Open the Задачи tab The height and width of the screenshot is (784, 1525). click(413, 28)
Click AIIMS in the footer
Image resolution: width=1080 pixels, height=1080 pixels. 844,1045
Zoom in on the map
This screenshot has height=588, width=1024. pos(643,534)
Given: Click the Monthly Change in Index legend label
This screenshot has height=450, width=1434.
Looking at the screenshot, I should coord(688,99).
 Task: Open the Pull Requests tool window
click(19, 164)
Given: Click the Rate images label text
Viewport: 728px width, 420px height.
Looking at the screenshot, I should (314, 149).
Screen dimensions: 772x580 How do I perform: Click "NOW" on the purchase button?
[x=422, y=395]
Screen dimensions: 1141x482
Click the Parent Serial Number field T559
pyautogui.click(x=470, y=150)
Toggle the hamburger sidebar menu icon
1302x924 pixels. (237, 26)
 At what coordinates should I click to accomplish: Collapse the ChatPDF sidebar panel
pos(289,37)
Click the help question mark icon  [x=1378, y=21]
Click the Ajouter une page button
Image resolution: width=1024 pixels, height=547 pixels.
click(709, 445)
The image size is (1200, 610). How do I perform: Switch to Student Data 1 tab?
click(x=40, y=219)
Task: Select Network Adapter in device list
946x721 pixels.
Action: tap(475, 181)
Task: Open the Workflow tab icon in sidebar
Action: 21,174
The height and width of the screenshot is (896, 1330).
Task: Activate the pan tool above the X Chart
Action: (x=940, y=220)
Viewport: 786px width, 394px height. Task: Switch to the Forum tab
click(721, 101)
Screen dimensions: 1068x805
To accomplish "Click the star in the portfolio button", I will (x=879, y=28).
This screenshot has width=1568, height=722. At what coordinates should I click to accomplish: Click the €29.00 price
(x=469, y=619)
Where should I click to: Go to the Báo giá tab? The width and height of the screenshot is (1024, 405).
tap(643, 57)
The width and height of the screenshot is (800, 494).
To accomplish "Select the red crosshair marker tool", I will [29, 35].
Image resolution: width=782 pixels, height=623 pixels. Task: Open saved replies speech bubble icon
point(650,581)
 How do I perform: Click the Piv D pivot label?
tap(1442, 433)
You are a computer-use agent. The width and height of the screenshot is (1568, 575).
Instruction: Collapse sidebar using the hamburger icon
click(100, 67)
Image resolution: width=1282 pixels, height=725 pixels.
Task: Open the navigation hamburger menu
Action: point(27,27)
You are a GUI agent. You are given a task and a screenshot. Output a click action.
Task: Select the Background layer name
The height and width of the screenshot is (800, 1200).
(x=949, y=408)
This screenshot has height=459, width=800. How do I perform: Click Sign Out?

============

JOB
Rewrite the stretch of entries from the line containing "You are a GUI" through the end of the entries, both ends included, keeping every line and shifting each coordinate in the answers by -68. Leave all other numbers unchanged.

CORRECT RESPONSE
You are a GUI agent. You are given a task and a screenshot. Output a click action.
Task: Select the Background layer name
The height and width of the screenshot is (800, 1200).
(x=881, y=340)
This screenshot has height=459, width=800. How do I perform: Click Sign Out?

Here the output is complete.